Exclude images, then output the remaining data verbatim.
Start of Records for this task
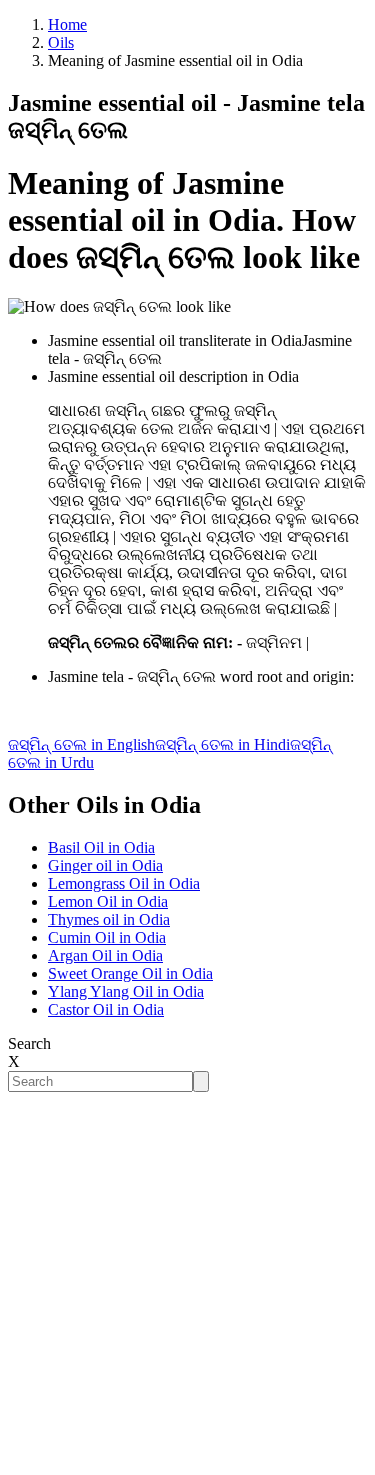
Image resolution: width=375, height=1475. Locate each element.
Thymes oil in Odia (109, 919)
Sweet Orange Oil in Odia (130, 973)
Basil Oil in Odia (101, 847)
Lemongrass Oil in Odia (124, 883)
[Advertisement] (187, 1279)
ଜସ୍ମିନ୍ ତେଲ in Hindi (222, 744)
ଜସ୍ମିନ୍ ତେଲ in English (81, 744)
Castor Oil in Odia (106, 1009)
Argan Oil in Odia (105, 955)
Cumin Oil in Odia (107, 937)
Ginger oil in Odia (105, 865)
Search (29, 1043)
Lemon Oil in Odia (108, 901)
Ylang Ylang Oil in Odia (126, 991)
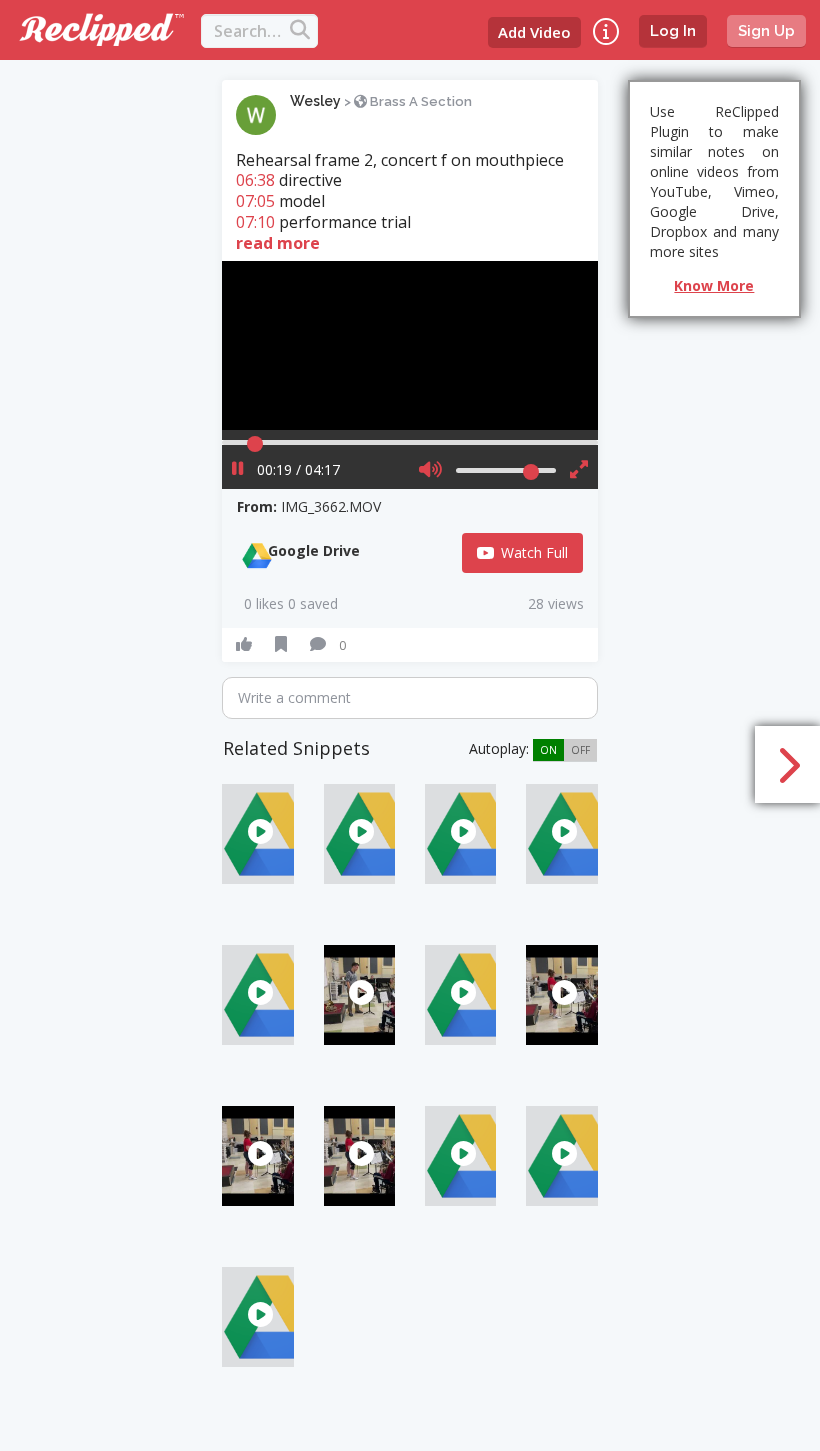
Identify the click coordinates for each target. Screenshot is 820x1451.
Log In (673, 31)
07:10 (255, 222)
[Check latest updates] (606, 31)
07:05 (255, 201)
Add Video (534, 32)
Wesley (315, 101)
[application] (410, 345)
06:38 (255, 180)
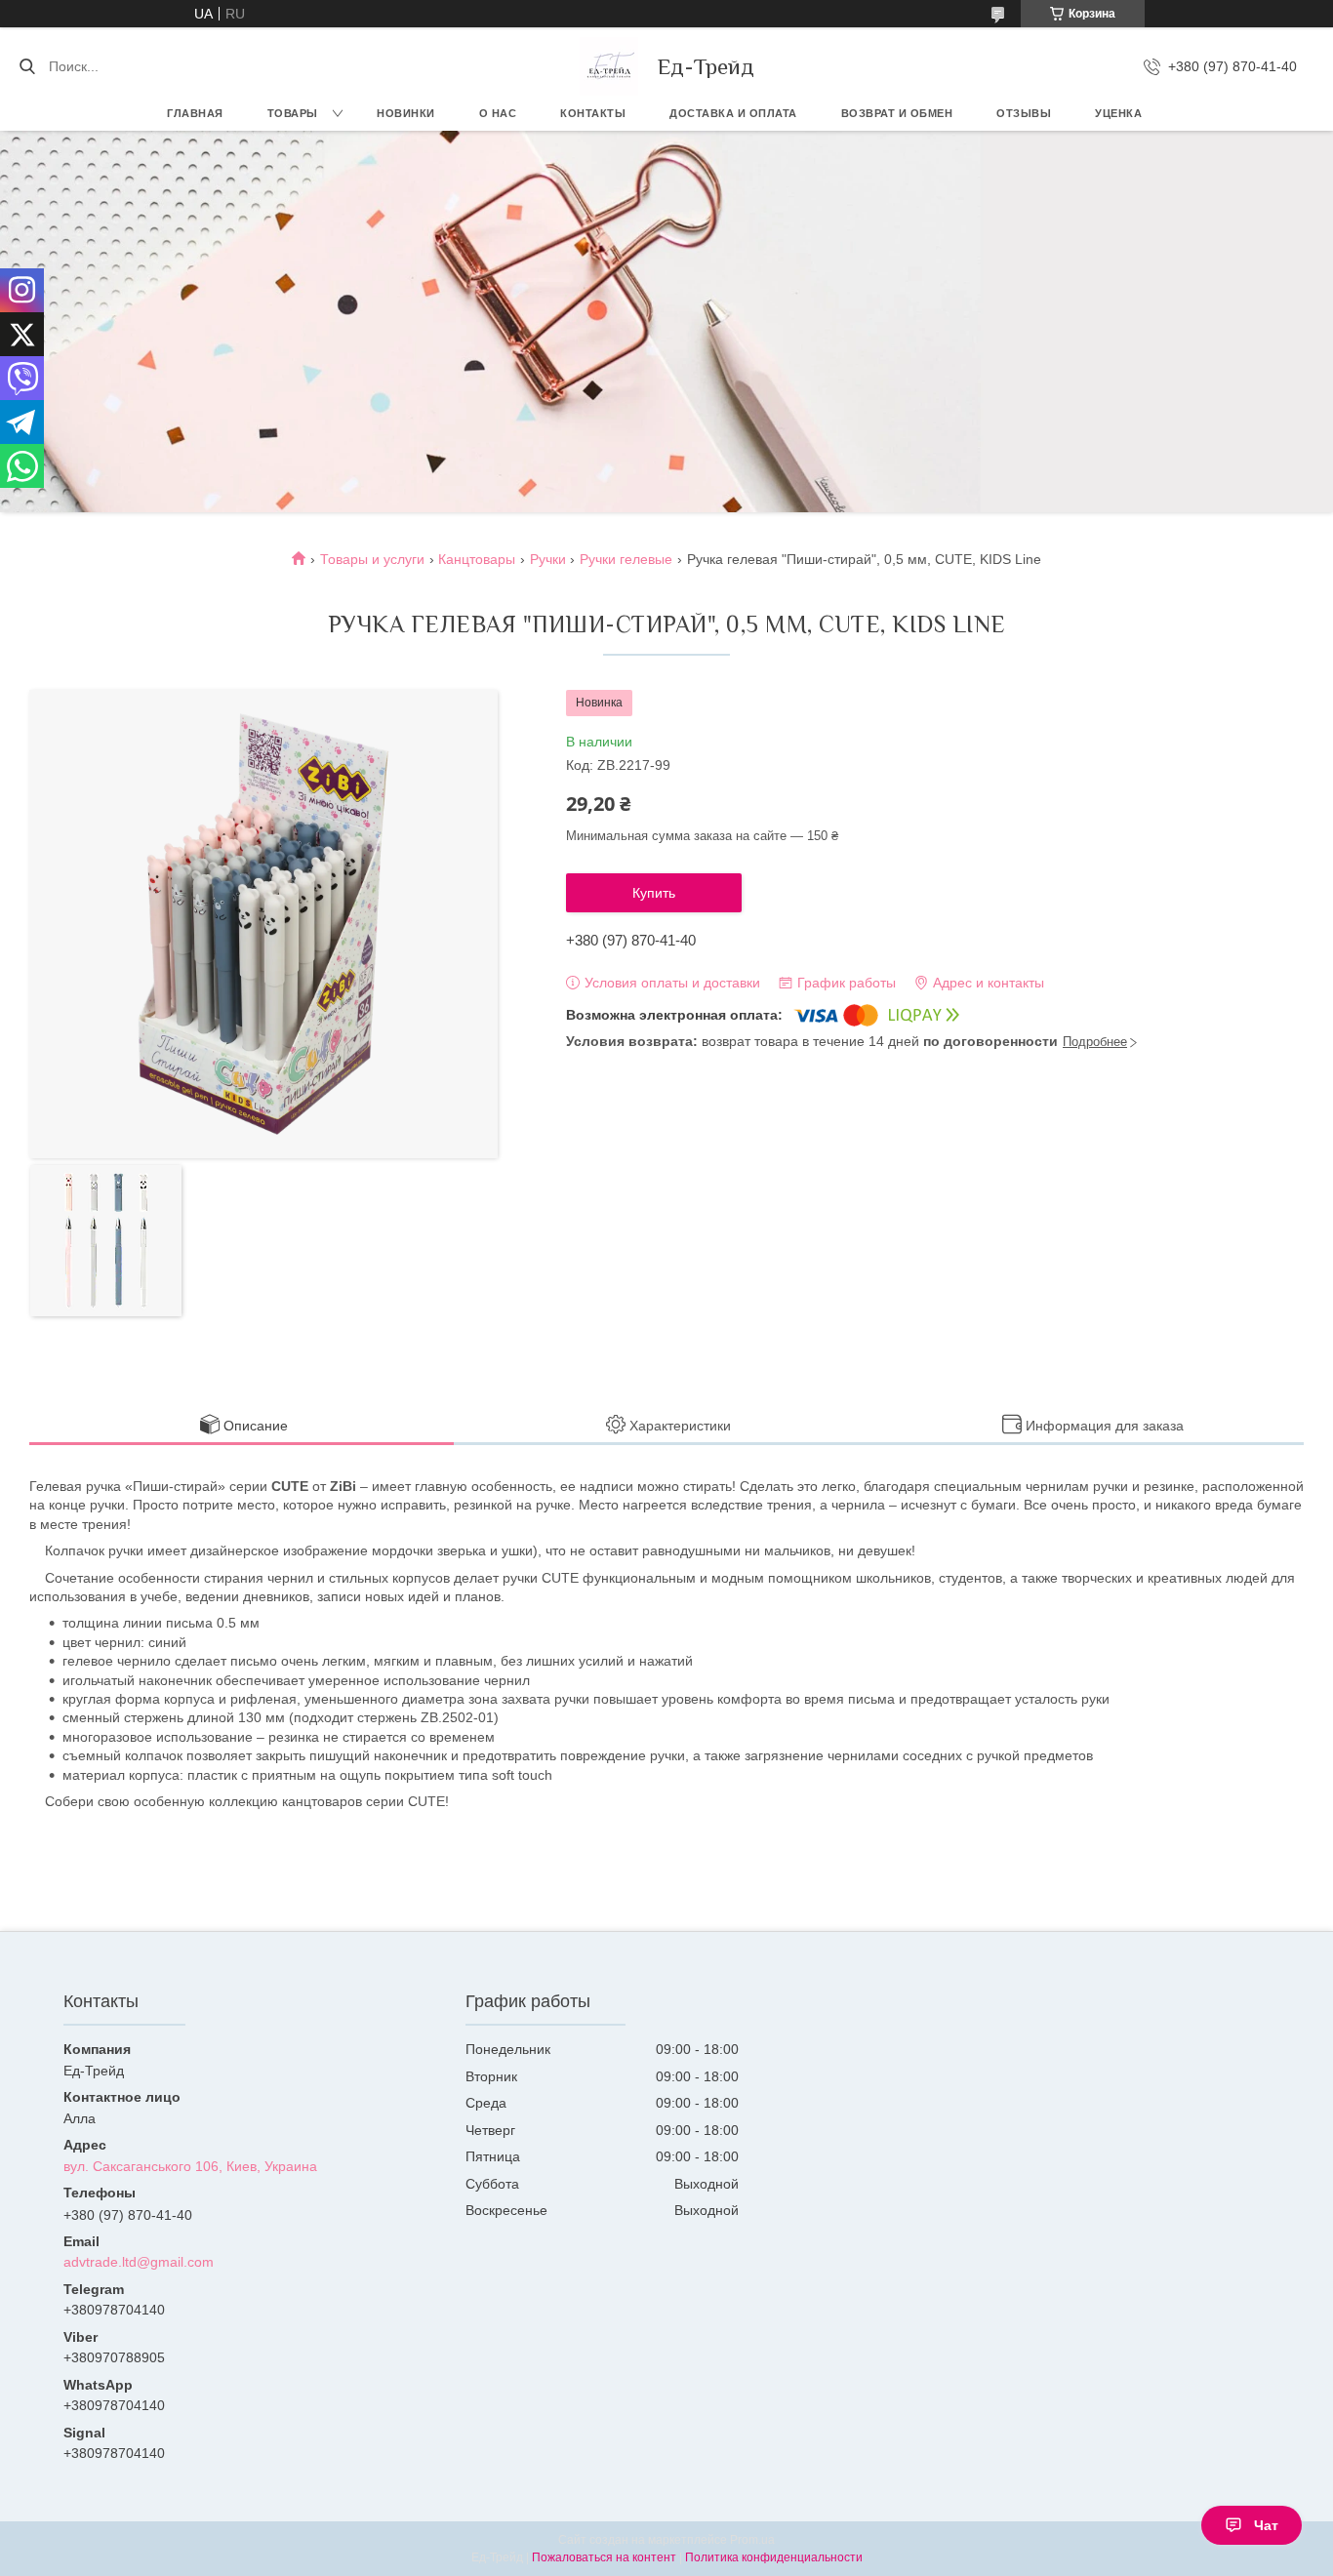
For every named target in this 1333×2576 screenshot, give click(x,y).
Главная (195, 113)
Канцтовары (476, 559)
End of Records for this task
# [Output of the task]
Image resolution: width=375, height=1475. Locate each element.
Thymes oil in Odia (109, 919)
Sweet Orange Oil in Odia (130, 973)
Basil Oil in Odia (101, 847)
Lemongrass Oil in Odia (124, 883)
[Advertisement] (187, 1279)
ଜସ୍ମିନ୍ ତେଲ in Hindi (222, 744)
ଜସ୍ମିନ୍ ତେଲ in English (81, 744)
Castor Oil in Odia (106, 1009)
Argan Oil in Odia (105, 955)
Cumin Oil in Odia (107, 937)
Ginger oil in Odia (105, 865)
Search (29, 1043)
Lemon Oil in Odia (108, 901)
Ylang Ylang Oil in Odia (126, 991)
Identify the click coordinates for each target. Screenshot is 820x1451.
Log In (673, 31)
07:10 (255, 222)
[Check latest updates] (606, 31)
07:05 (255, 201)
Add Video (534, 32)
Wesley (315, 101)
[application] (410, 345)
06:38 (255, 180)
For every named target in this 1333×2576 screenshot, give click(x,y).
Главная (195, 113)
Канцтовары (476, 559)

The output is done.